Aim:
Transcribe the rows without any changes, starting at the line containing "This screenshot has height=724, width=407." and ending at the line containing "I will coord(169,13).", with both of those lines included.

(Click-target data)
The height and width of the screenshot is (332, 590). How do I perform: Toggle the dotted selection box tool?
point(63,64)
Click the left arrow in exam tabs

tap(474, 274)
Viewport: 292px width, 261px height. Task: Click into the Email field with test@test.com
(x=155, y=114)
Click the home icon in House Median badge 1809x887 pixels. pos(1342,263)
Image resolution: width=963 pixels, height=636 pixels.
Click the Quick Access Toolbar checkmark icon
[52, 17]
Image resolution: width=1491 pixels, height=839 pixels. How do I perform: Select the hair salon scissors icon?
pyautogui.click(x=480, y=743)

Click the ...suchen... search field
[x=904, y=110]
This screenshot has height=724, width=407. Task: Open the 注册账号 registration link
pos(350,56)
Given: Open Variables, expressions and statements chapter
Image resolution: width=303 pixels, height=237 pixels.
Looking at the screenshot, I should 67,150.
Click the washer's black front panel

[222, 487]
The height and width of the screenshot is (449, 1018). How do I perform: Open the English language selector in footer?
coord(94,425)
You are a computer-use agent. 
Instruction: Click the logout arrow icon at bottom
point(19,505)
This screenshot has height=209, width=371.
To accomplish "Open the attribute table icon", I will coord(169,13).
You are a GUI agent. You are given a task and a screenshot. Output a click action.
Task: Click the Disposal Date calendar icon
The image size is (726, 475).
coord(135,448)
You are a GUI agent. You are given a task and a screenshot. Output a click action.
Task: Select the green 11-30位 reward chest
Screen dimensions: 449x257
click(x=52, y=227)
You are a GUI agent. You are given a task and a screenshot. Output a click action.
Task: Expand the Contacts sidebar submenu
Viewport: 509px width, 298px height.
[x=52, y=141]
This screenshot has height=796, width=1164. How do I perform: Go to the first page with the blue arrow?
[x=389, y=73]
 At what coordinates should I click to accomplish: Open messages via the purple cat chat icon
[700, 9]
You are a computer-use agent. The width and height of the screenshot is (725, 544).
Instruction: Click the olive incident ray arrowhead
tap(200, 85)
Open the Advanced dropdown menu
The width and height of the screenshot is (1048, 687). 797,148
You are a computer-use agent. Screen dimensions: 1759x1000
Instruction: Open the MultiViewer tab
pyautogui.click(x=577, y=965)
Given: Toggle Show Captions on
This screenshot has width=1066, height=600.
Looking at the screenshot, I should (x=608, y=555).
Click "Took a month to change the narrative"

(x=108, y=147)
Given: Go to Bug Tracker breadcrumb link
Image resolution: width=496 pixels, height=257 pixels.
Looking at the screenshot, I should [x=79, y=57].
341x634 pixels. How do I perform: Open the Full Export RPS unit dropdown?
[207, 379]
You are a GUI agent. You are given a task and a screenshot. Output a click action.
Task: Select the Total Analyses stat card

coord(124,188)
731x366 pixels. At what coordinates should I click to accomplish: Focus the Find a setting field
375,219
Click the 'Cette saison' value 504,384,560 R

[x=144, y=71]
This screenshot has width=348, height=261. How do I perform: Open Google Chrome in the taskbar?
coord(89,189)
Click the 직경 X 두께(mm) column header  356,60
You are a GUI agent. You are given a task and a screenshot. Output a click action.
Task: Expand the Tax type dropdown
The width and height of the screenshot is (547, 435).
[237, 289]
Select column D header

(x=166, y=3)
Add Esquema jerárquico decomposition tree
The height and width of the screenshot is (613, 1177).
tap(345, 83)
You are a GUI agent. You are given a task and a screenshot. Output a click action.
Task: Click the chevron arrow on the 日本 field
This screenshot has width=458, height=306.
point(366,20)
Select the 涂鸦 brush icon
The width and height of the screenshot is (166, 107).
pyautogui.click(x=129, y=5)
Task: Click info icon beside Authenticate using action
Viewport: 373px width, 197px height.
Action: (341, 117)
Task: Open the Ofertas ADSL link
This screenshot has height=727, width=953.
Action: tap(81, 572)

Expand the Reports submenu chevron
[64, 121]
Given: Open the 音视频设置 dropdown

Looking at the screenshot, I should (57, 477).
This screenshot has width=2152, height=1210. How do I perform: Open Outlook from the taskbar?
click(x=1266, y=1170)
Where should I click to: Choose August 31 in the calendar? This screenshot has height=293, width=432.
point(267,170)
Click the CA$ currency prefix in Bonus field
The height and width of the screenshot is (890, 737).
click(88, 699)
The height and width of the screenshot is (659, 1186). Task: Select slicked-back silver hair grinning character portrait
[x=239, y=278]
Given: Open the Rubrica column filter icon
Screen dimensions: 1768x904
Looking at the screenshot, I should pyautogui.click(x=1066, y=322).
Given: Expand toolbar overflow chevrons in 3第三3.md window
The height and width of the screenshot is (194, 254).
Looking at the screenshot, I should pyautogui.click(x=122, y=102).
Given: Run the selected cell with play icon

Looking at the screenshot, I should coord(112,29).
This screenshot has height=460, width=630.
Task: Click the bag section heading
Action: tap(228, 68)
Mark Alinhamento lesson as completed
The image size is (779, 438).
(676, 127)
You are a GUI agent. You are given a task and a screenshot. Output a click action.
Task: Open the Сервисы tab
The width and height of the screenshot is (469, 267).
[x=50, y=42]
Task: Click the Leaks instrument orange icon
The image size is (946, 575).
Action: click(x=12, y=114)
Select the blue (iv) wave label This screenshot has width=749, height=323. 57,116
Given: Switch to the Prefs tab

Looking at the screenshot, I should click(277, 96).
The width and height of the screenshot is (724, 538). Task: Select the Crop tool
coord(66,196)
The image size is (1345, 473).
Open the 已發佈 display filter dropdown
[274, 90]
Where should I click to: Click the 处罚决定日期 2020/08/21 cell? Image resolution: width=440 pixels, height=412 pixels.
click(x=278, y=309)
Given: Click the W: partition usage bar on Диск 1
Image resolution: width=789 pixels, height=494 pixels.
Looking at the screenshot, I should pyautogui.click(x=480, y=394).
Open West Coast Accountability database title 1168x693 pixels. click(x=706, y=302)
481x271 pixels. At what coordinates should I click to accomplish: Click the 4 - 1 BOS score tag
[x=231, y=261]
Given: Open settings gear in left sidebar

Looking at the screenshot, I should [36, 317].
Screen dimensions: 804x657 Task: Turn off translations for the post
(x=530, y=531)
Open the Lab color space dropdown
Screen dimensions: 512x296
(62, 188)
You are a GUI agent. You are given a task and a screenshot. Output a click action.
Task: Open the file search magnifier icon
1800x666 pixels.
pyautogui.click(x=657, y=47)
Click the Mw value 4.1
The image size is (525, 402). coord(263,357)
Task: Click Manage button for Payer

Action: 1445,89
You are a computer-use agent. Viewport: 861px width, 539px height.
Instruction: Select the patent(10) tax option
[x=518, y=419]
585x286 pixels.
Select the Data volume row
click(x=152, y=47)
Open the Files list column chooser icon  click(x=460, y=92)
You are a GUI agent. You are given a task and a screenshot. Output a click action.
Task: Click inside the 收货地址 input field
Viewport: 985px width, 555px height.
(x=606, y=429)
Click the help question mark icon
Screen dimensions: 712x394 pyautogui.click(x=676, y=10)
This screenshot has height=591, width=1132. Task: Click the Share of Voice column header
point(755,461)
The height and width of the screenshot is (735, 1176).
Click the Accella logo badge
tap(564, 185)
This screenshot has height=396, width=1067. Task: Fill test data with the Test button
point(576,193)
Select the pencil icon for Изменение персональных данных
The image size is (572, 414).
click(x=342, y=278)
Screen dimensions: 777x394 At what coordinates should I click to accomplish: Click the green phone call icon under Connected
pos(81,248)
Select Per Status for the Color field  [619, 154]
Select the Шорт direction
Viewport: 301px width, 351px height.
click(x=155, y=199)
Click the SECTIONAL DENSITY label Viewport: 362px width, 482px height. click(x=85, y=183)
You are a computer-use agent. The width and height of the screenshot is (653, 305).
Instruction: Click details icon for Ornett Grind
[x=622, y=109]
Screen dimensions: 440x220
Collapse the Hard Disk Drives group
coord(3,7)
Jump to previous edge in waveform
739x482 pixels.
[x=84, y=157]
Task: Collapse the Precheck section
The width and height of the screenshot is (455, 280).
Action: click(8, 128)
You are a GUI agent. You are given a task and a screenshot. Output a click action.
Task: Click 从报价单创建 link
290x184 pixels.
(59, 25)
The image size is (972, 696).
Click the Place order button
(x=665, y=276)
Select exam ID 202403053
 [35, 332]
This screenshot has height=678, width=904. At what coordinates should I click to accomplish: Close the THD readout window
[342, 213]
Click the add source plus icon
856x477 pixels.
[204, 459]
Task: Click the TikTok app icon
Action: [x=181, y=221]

Reply to the exercise:
This screenshot has height=724, width=407. Task: Open the 注册账号 registration link
pos(350,56)
Given: Open Variables, expressions and statements chapter
Image resolution: width=303 pixels, height=237 pixels.
Looking at the screenshot, I should 67,150.
Click the washer's black front panel

[222, 487]
The height and width of the screenshot is (449, 1018). How do I perform: Open the English language selector in footer?
coord(94,425)
You are a computer-use agent. 
Instruction: Click the logout arrow icon at bottom
point(19,505)
This screenshot has height=209, width=371.
To accomplish "Open the attribute table icon", I will coord(169,13).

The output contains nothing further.